- **SET OF TASKS**
[A] Retype the stretch of the Venice walk blog from "Once we reached" through "from 1497, ...".
[B] Condense the paragraph of the Venice walk blog that begins "Once we reached Piazza San Marco" into a shorter version that keeps its main facts.

Thursday, 31 March 2011

Venice: Santo Stefano - San Marco - Rialto

Piazza San Marco

About the walk

Another impromptu walk. Like yesterday, we were sitting in Campo Santo Stefano having coffee and deciding what to do with the day. We decided to go the Rialto area to do some shopping. But rather than go there directly we thought we would take a scenic route via the Piazza San Marco. Thus we began a sort of anti-clockwise tour of the sestiere (district) of San Marco.

Crossing a small rio in the direction of San Marco we saw this wonderful view of the side of the church of Santo Stefano which demonstrates an extraordinary fact about the church - a small canal runs under it. Canals are everywhere in Venice, but this is a first.

We then made a short detour down to the edge of the Grand Canal to photograph one of the most striking palaces on it, the Palazzo Barbarigo. The owners were Murano glass blowers intent on bringing awareness of their product to a wider audience.

Back on the route towards San Marco, the Campo San Moritzio offers a view of the campanile of Santo Stefano which clearly reveals just how much it is leaning.

Once we reached Piazza San Marco (see the picture at the head of this post) we were struck by how much restoration is currently going on. The major works apparently are underpinning the campanile. This is probably a good idea since the existing campanile was built a hundred years ago as an exact replica of its predecessor which had collapsed.

Here is a nice detail of the facade of the cathedral.

We walked under the astronomical clock, which dates from 1497, ...

... and headed towards the Rialto. The main route is the Merceria. I spotted a very appealing jacket in the window as we passed by and so by the time we eventually reached Rialto, I no longer needed to doing any shopping. (This is of course a rather male approach to shopping; females know that shopping is not a zero-sum activity.)

We decided however to make a detour to see one of Venice less well-know sights, but one of our favourites, the exterior staircase of the Palazzo Contorini de Bovolo.

As we made our way finally towards the Rialto, we enjoyed this view from Calle del' Ovo of the narrow Rio del Salvador, full of gondolas, with the campanile of San Marco in the background.

Finally we emerged onto the side of the Grand Canal to enjoy a view of the wonderful Rialto bridge.

Max Mara beckoned and now it was time for some serious shopping.

Conditions: sunny, hot in the open, cool in the narrow streets

Distance: about 2.5 miles

Rating: four stars

Wednesday, 30 March 2011

Venice: Campo Santo Stefano to Campo San Giacomo dell' Oro

Campo Santo Stefano

We were having coffee in a cafe in Campo Santo Stefano and wondering where to walk today. Looking at our walk book, an answer emerged: to start where we were, walk south to Dorsoduro and then swing north into the San Polo sestiere (district).

We started by revisiting the church of Santo Stefano, a fine 15th century gothic structure with a magnificent ship's keel roof. Photographs were not allowed unfortunately.

Then we crossed the Grand Canal at Accademia bridge and took a slightly different classic photograph (than the one we took yesterday on our Grand Canal walk) looking down the Grand Canal towards the Salute.

We then found our way towards the Fondamenta Nani, with the campanile of the church of San Trovaso looming at the end of the narrow street we were walking along.

Turning left into the Fondamanta, we soon came abreast of the Squero de San Trovaso, one of the few remaining workshops in Venice to make and repair gondolas.

Element and text position data

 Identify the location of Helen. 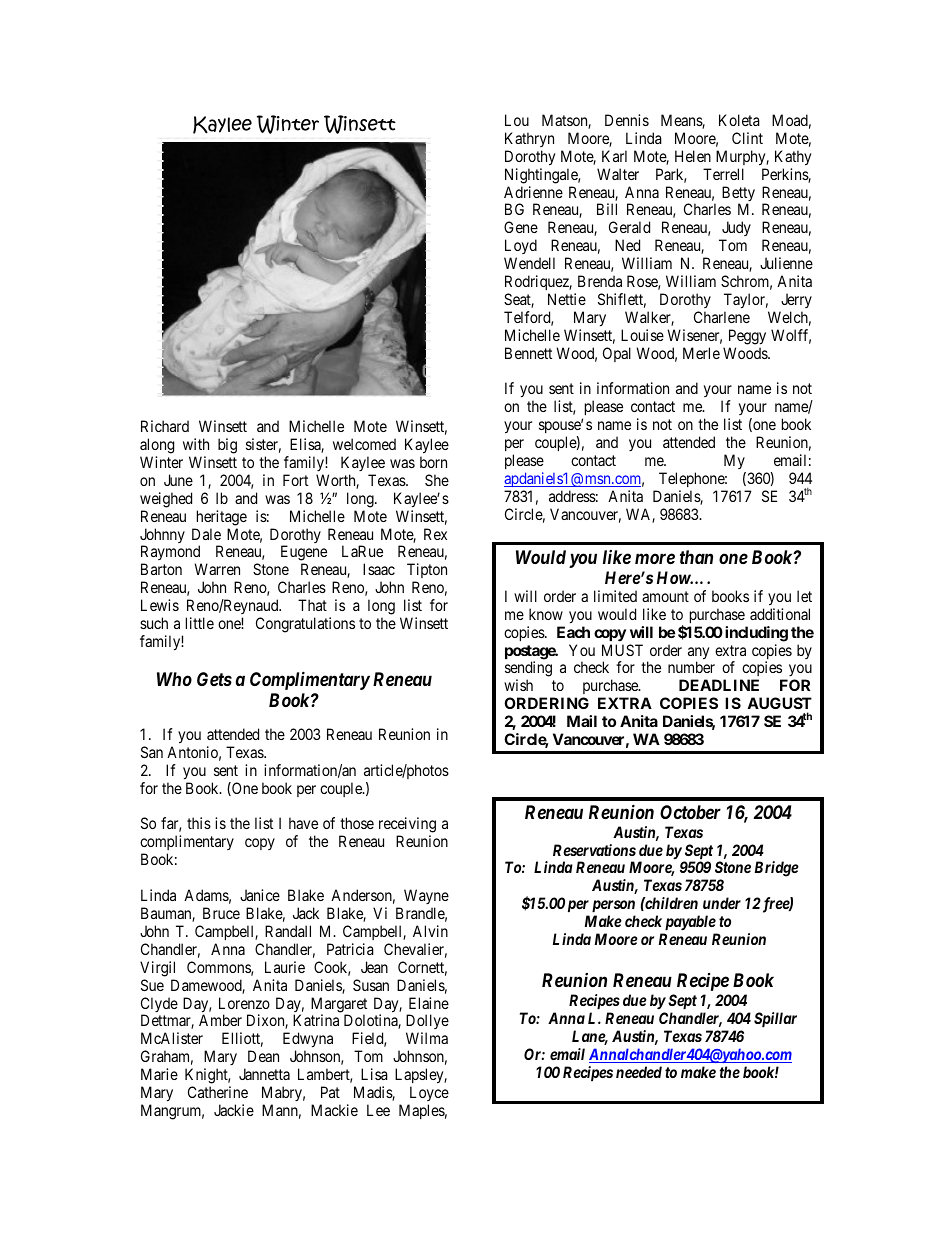
(693, 156).
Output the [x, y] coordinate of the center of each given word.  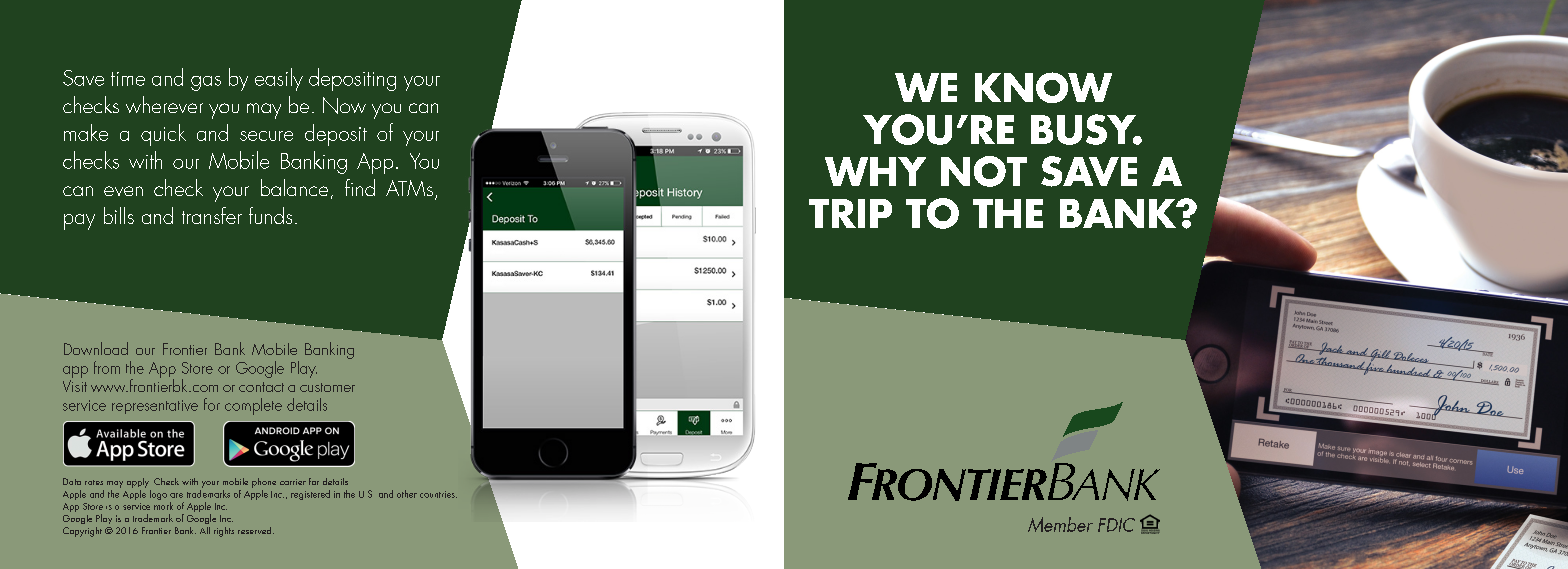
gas [206, 83]
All [205, 530]
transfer [212, 215]
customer [327, 387]
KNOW [1043, 87]
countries [438, 494]
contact [261, 387]
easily [279, 79]
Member [1060, 524]
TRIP [850, 213]
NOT [984, 171]
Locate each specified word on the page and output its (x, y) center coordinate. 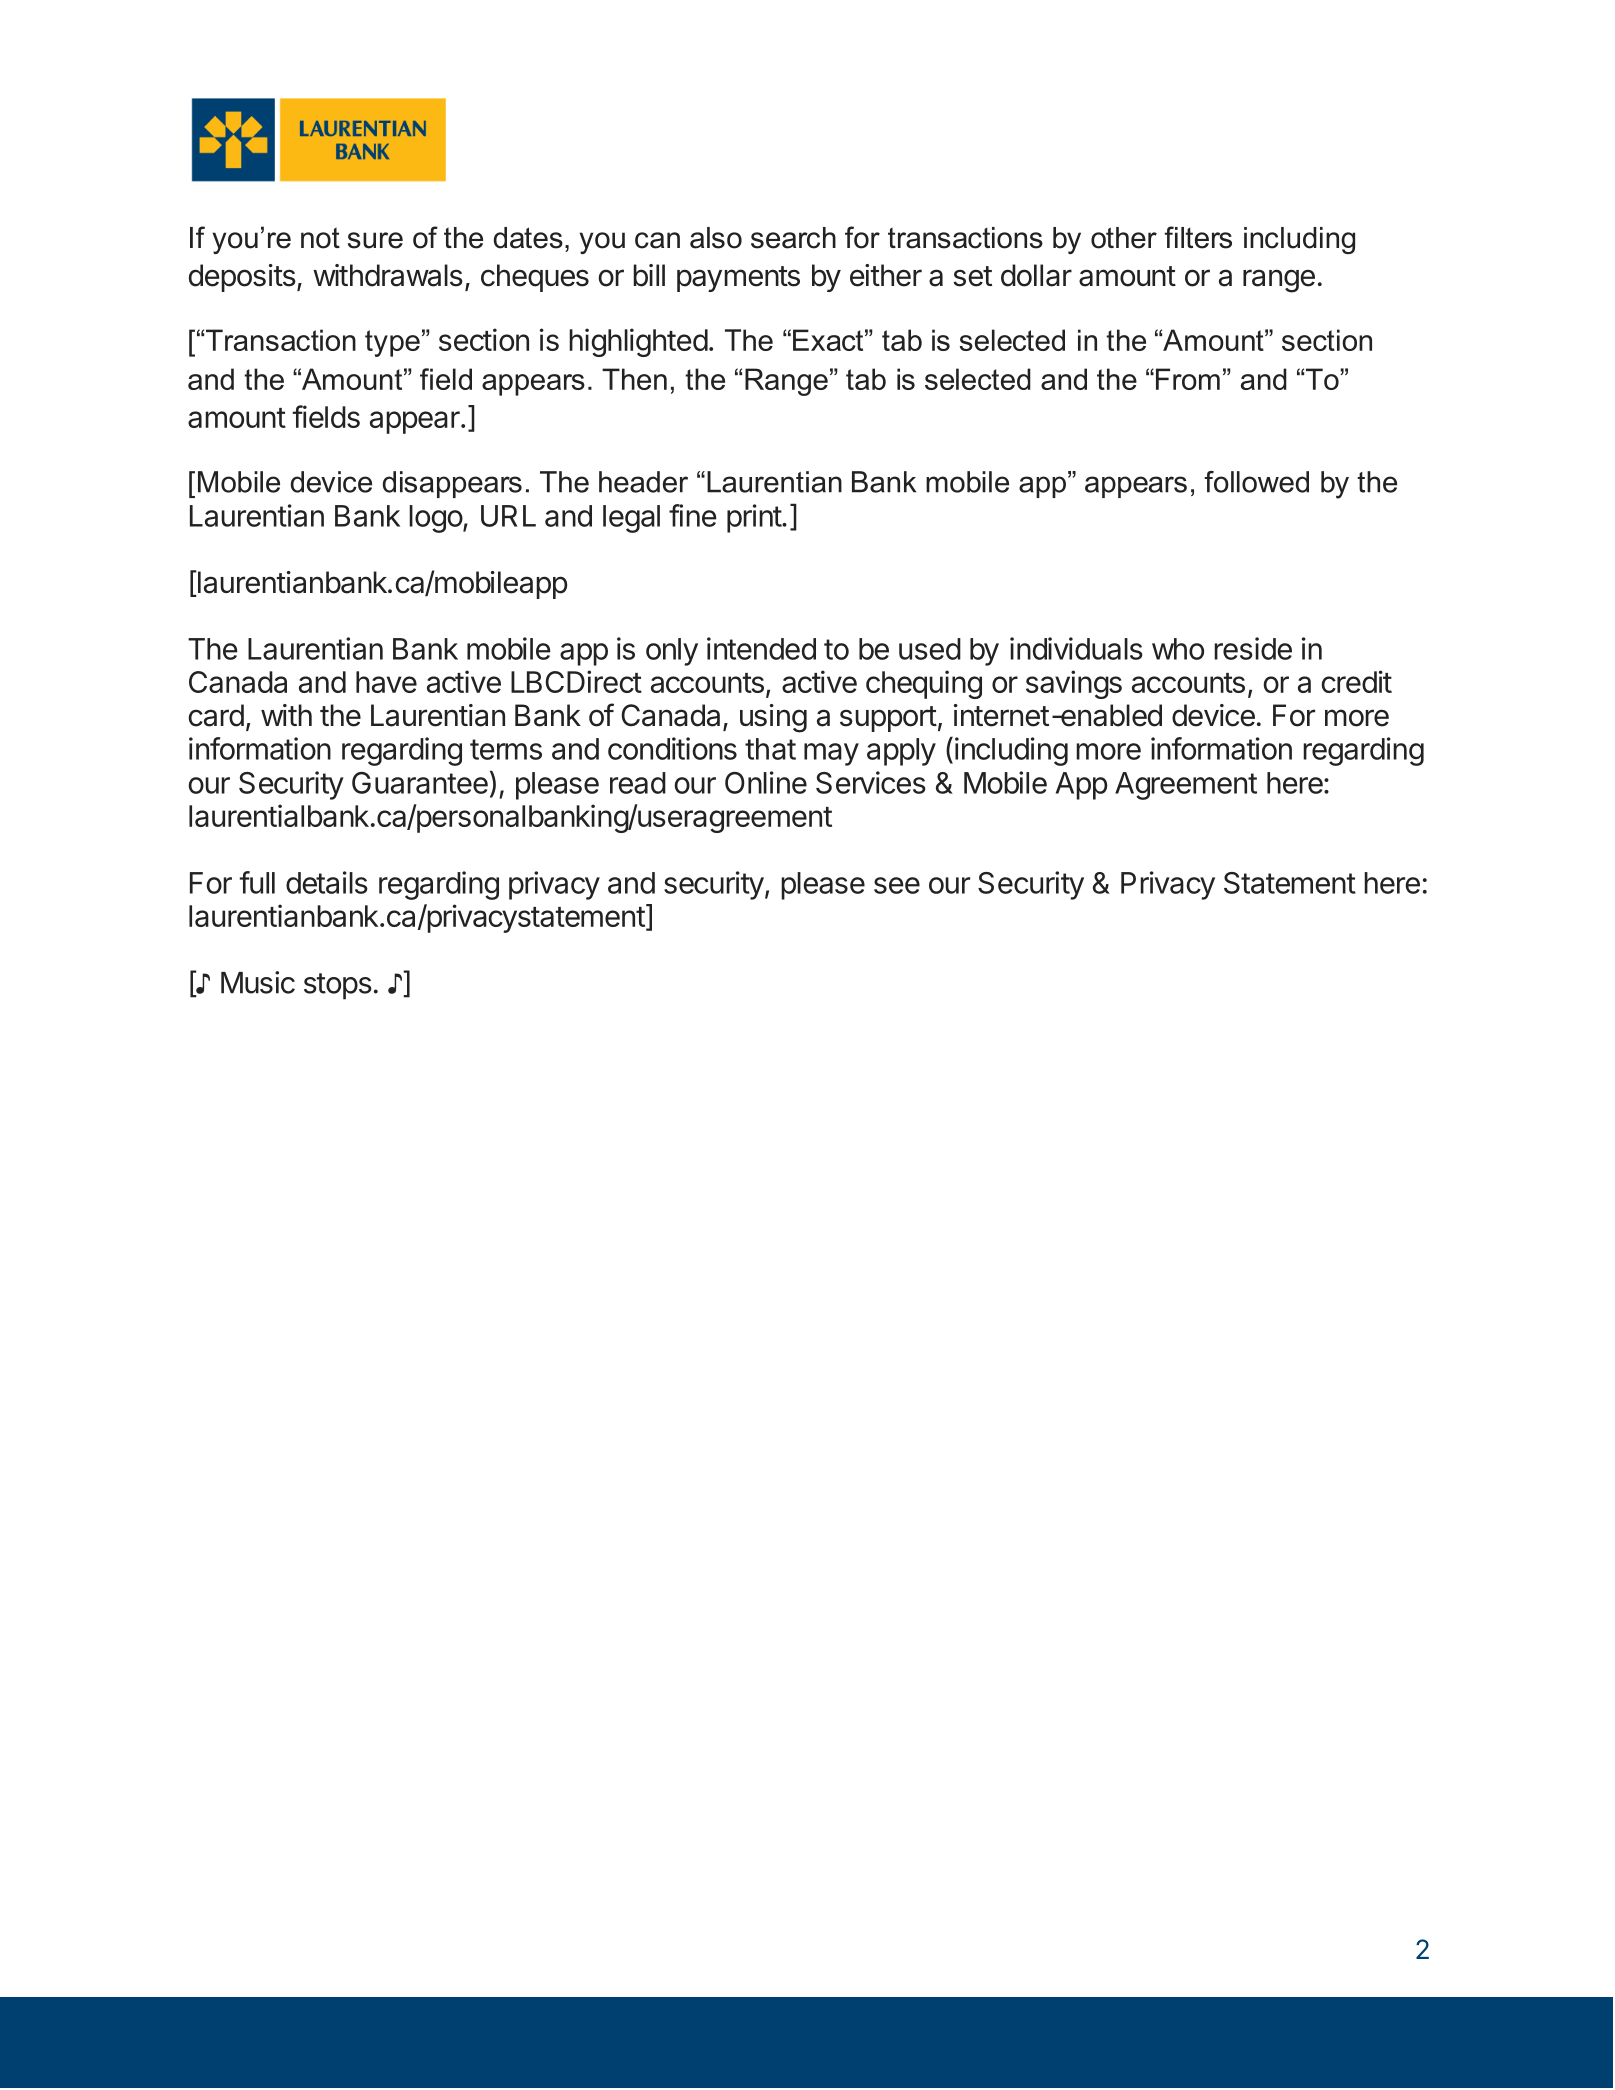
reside (1253, 648)
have (386, 682)
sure (375, 240)
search (793, 238)
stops (338, 986)
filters (1198, 237)
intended (761, 648)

- **RESULTS**
[A]
Once we reached Piazza San Marco (see the picture at the head of this post) we were struck by how much restoration is currently going on. The major works apparently are underpinning the campanile. This is probably a good idea since the existing campanile was built a hundred years ago as an exact replica of its predecessor which had collapsed.

Here is a nice detail of the facade of the cathedral.

We walked under the astronomical clock, which dates from 1497, ...

[B] At Piazza San Marco, a great deal of restoration was underway. The main work was apparently underpinning the campanile. That was probably wise, since the current tower was built a hundred years ago as an exact replica of an earlier one that had collapsed.